"Heuristic Cognitive Diagnosis When the Q-Matrix is Unknown"
Cognitive diagnosis models of educational test performance rely on a binary Q-matrix that specifies the associations between individual test items and the cognitive attributes (skills) required to answer those items correctly. Current methods for fitting cognitive diagnosis models to educational test data and assigning test examinees to proficiency classes are based on maximum-likelihood estimation (MLE) procedures that frequently encounter
difficulties in practical applications: software for these procedures tends to be proprietary and hence unavailable or expensive, convergence rate and computer time depend on having good starting values, and optimal solutions are not guaranteed even when considerable amounts of computer time have been consumed. In response to these difficulties, nonparametric, model-free classification techniques (cluster analysis) have been proposed as heuristic alternatives to MLE procedures.

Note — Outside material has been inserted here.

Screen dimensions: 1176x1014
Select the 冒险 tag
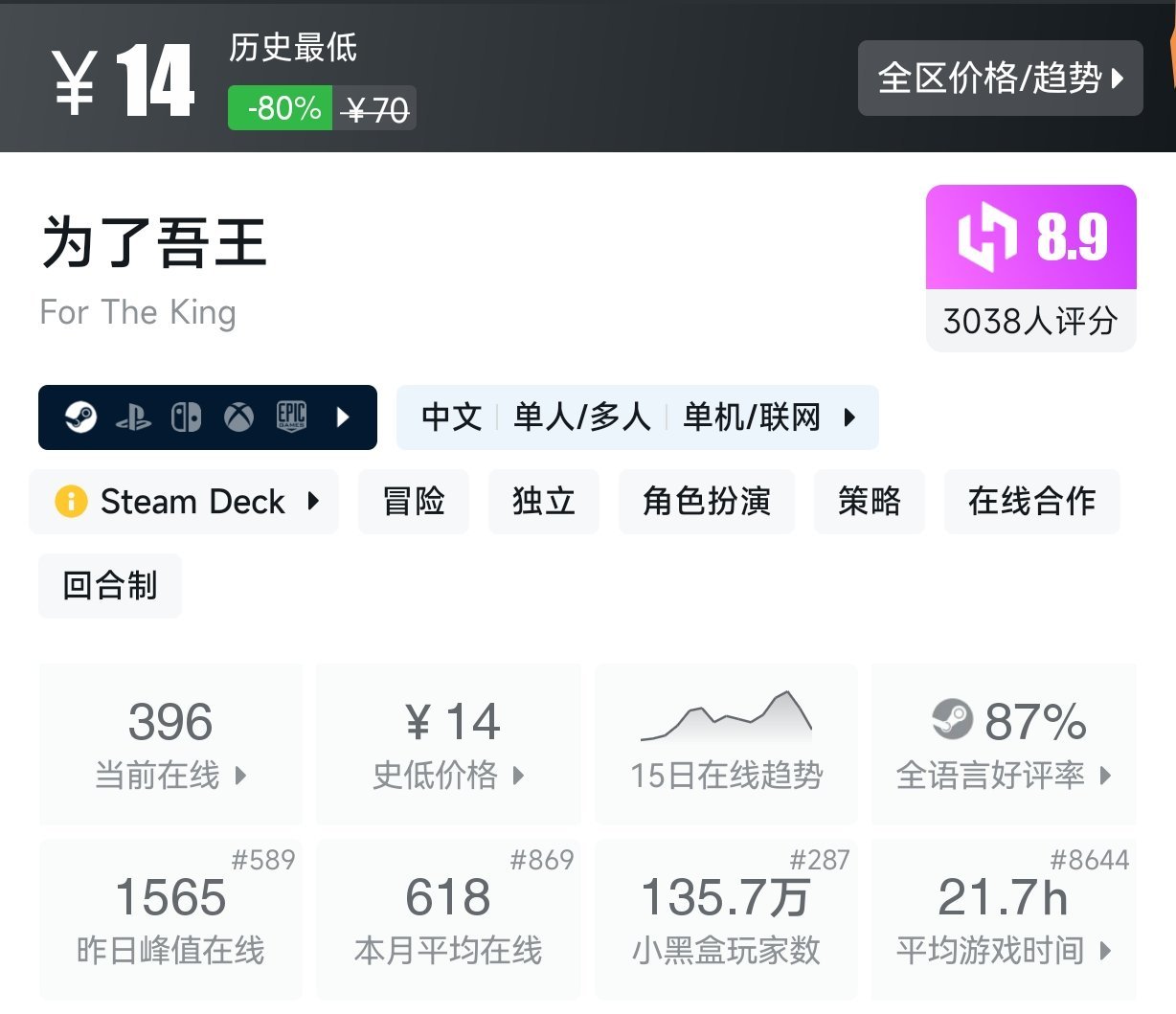pos(414,501)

These classification techniques first aggregate each examinee's test-item scores into a profile of attribute sum-scores, which then serve as the basis for assigning examinees to proficiency classes. Like the MLE procedures, the classification techniques require that the Q-matrix underlying a given test be known. Unfortunately, in practice, the Q-matrix for most tests is not known, so the (fallible) judgment of educational experts is used to specify the associations between items and attributes, risking a misspecified Q-matrix that may then result in the incorrect classification of examinees. This study demonstrates that clustering examinees into proficiency classes based on their item scores rather than on their attribute sum-score
profiles (a) does not require knowledge of the Q-matrix and (b) results in a more accurate classification of examinees.